Two years later, while racing toward an unprecedented third consecutive Indy win, Bill Vukovich was killed in a backstretch pileup. The judge says he’ll never forget the 1955 Indy 500, because Vuky and Tony Bettenhausen were his favorite drivers. Bettenhausen also was killed at Indy, during practice in 1961.

He would see Vuky’s son, also named Bill, drive at Indy. He would see Bill Vukovich Jr.’s son, Billy III, drive at Indy. He would see multiple generations of Unsers speed down those hallowed straightaways, and the great Jim Clark, who like the judge’s wife was from Great Britain, and multiple generations of Andrettis, and several Bettenhausens. And Dario (Franchitti) and Helio (Castroneves) and all of today’s leadfoots.

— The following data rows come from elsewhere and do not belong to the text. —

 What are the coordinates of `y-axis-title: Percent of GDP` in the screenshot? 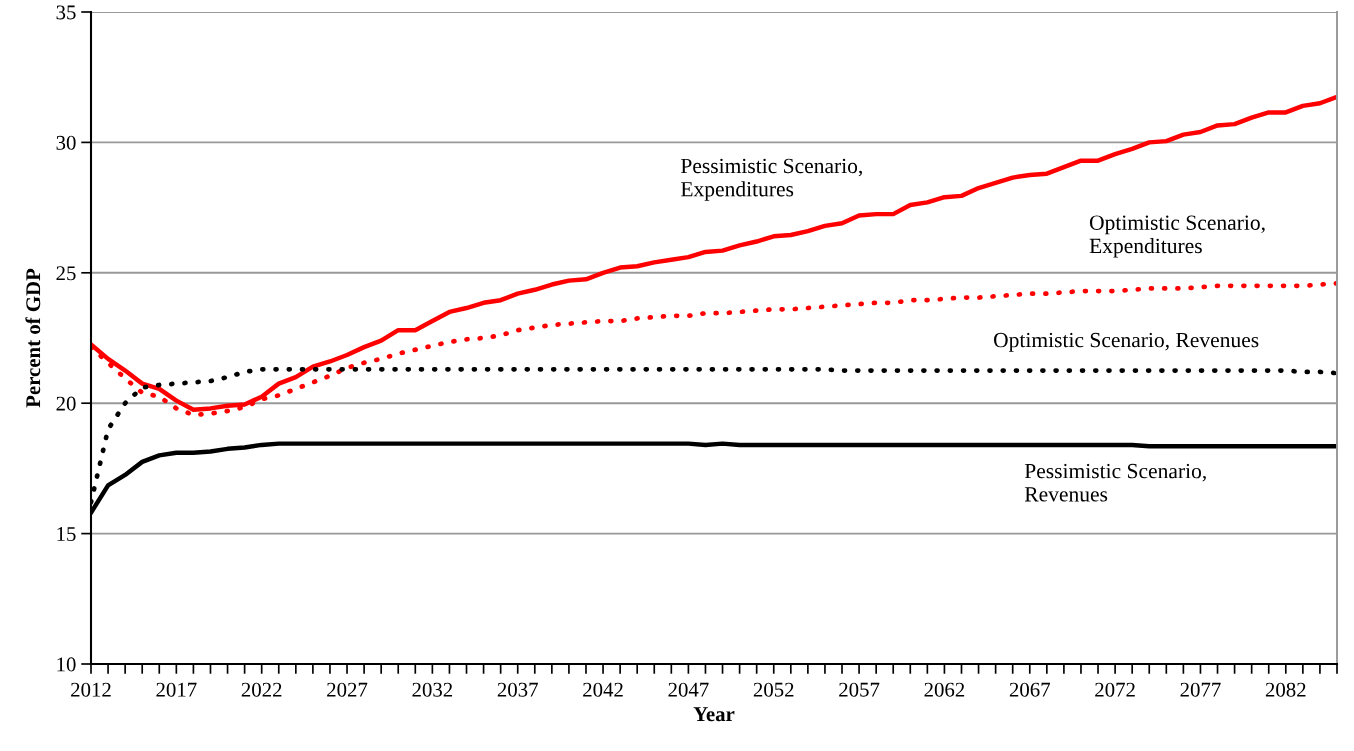 It's located at (33, 338).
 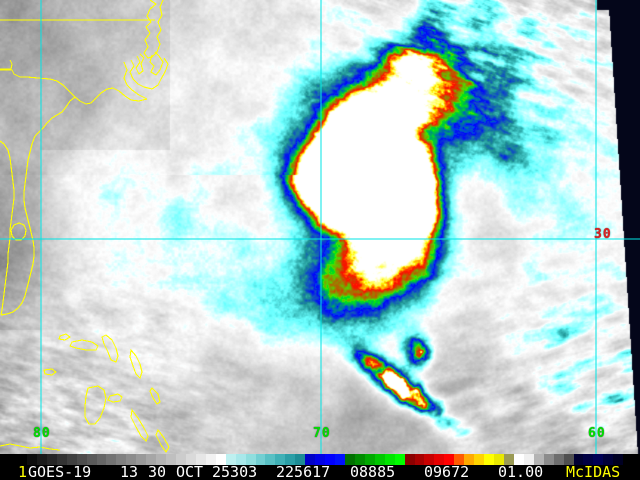 I want to click on color-enhancement-bar, so click(x=320, y=460).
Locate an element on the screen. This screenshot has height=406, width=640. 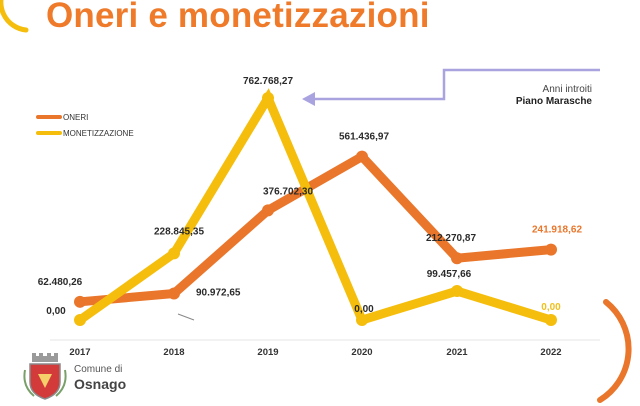
series-point-monetizzazione-2021 is located at coordinates (457, 292).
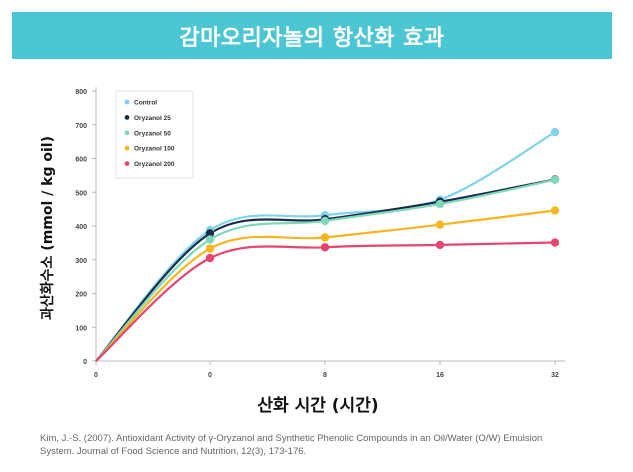 Image resolution: width=633 pixels, height=472 pixels. I want to click on chart-title: 감마오리자놀의 항산화 효과, so click(312, 38).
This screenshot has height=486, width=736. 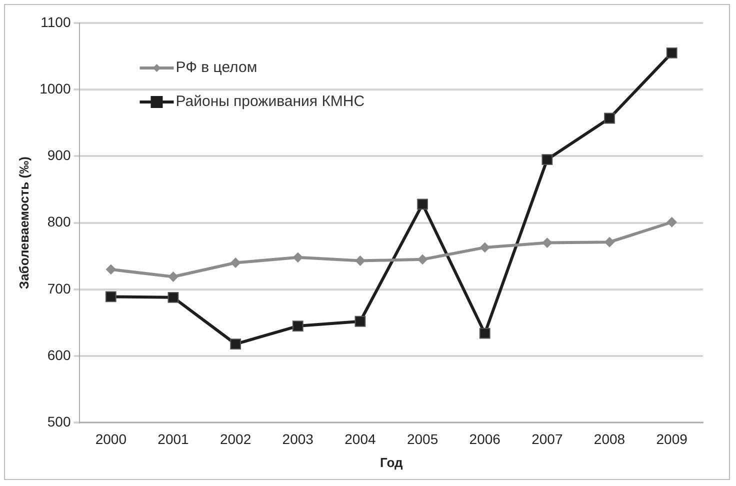 What do you see at coordinates (270, 102) in the screenshot?
I see `legend-label: Районы проживания КМНС` at bounding box center [270, 102].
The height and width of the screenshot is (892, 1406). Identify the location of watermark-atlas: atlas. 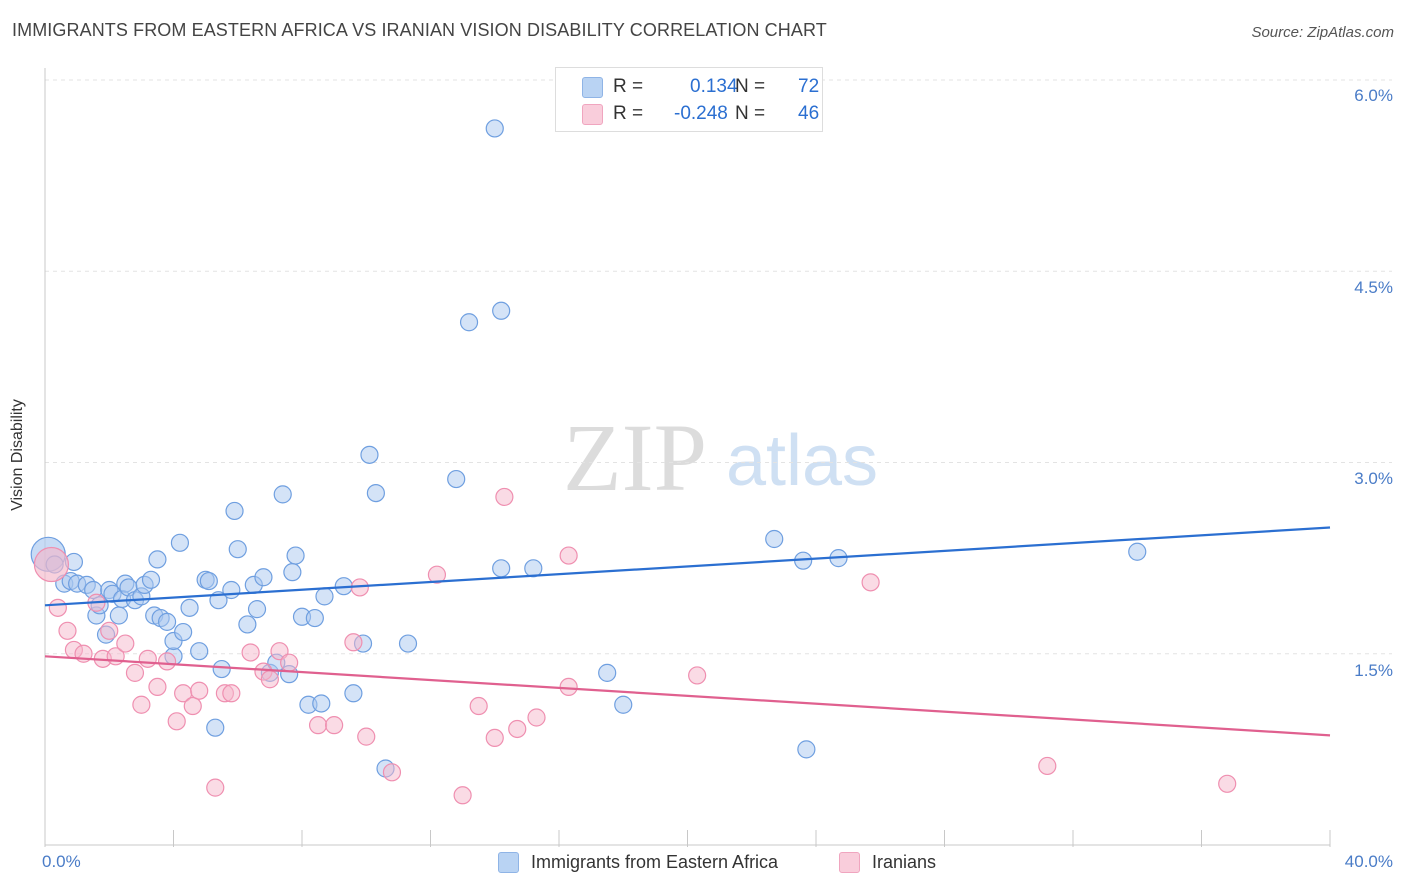
(802, 461).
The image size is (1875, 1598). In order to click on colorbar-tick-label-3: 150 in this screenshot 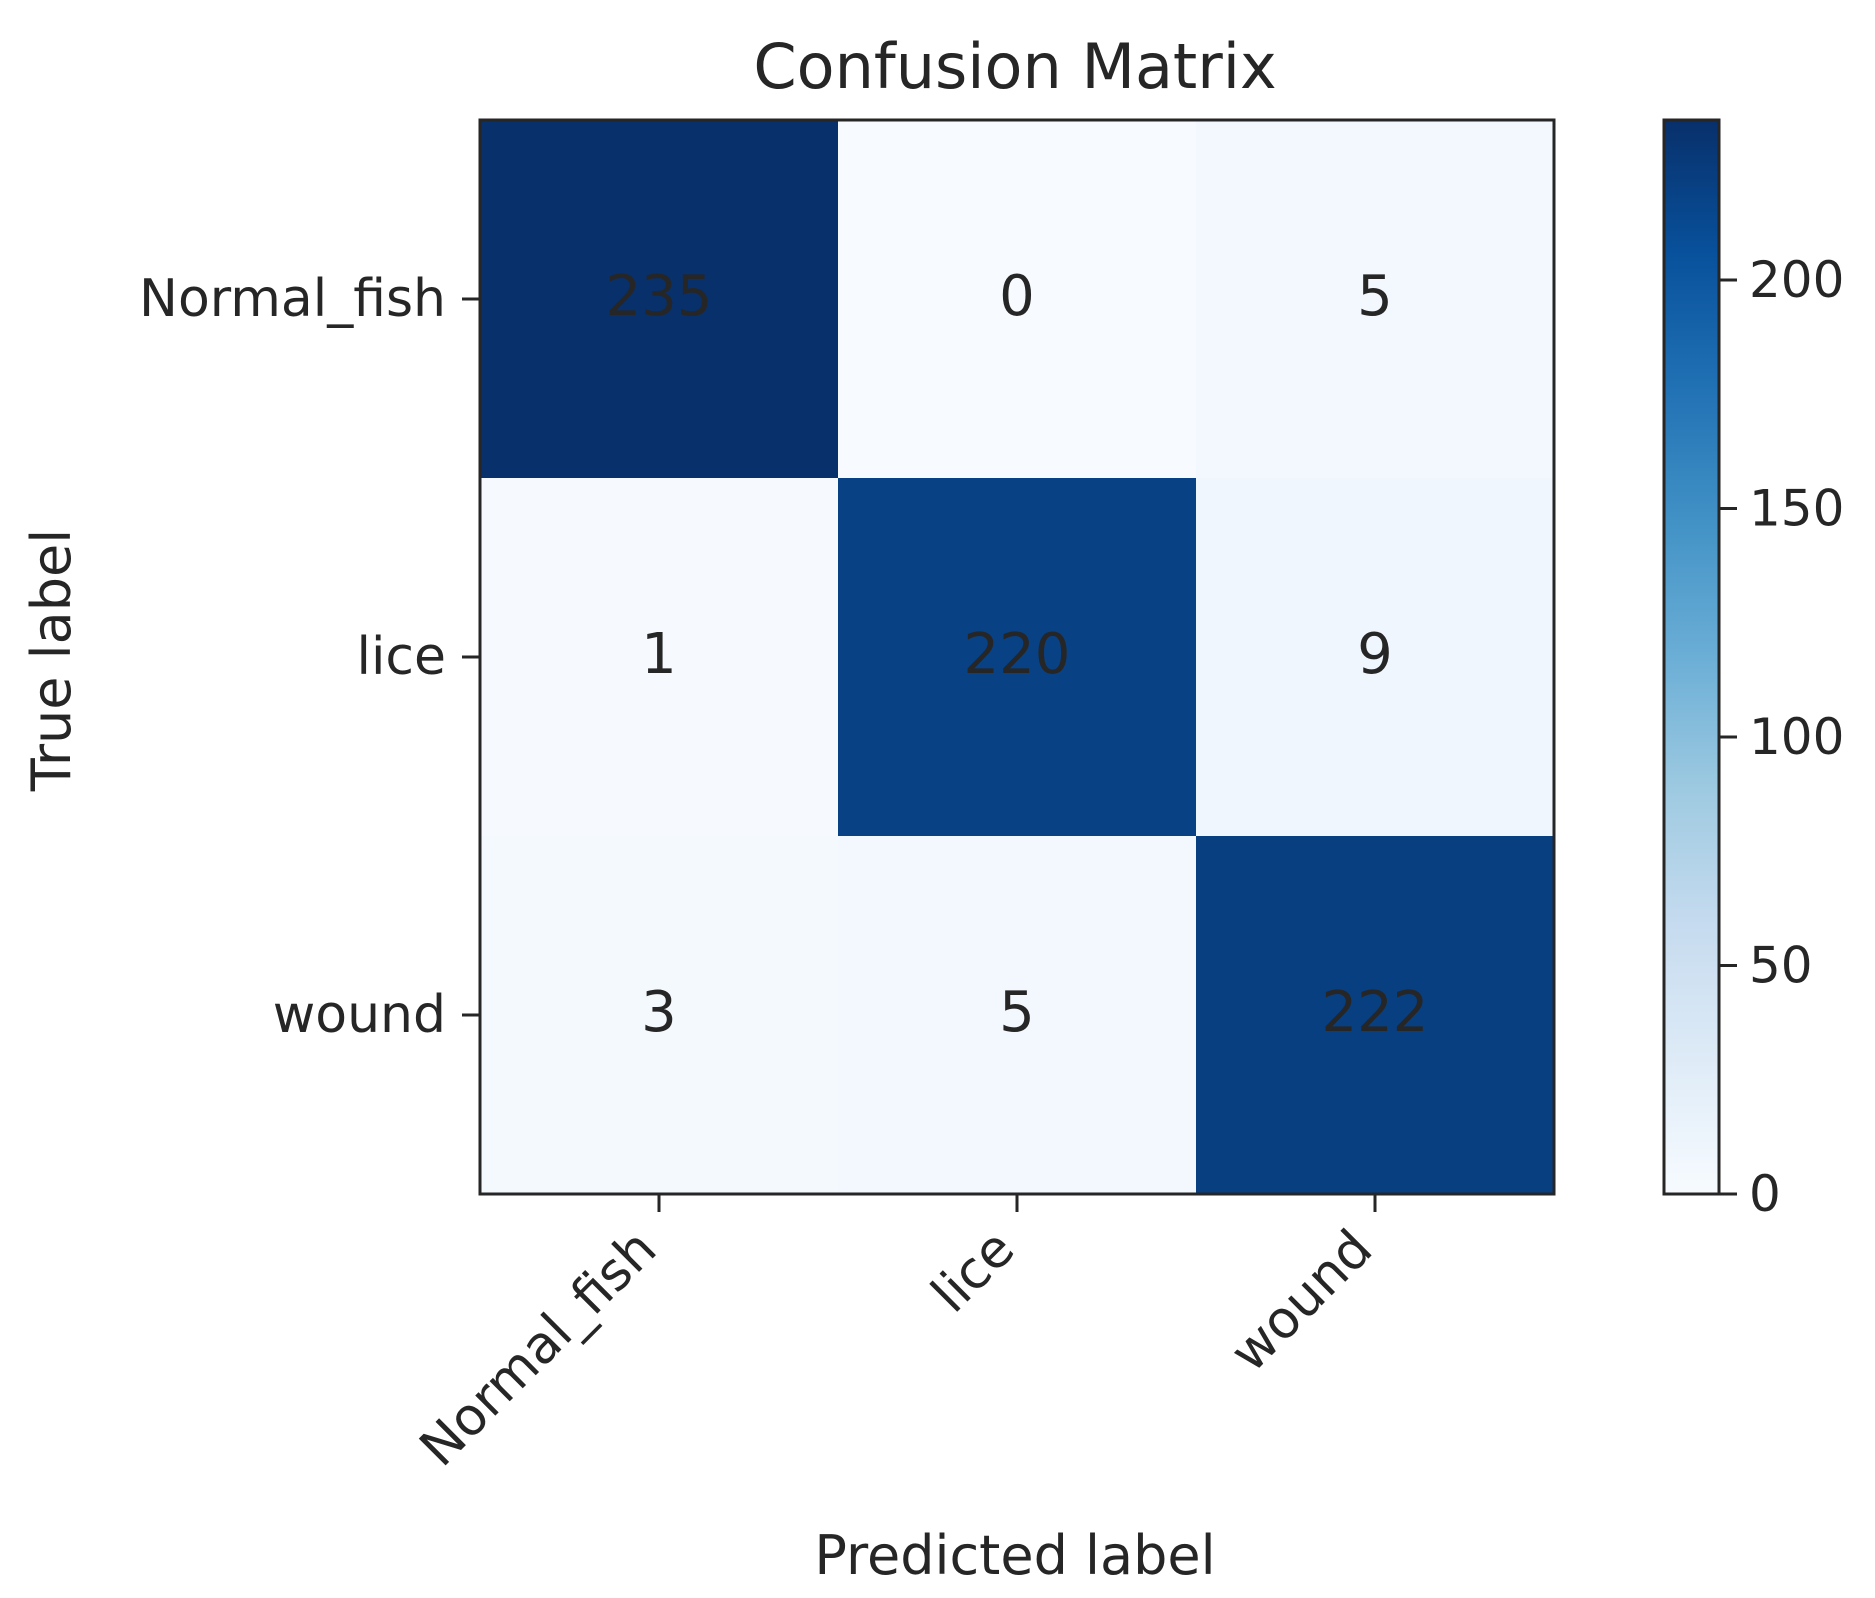, I will do `click(1796, 508)`.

He saw Danica Patrick battle for the win during her rookie race at Indy in 2005 before finishing fourth.

A young woman, almost winning the 500, as a rookie?

Judge Bill Jansen never would have imagined that in 1949, when he and his brother and their old man piled into Uncle Herb’s Packard Clipper, the one with the big hood ornament on front, and drove off toward Indiana, toward the sound of the engines.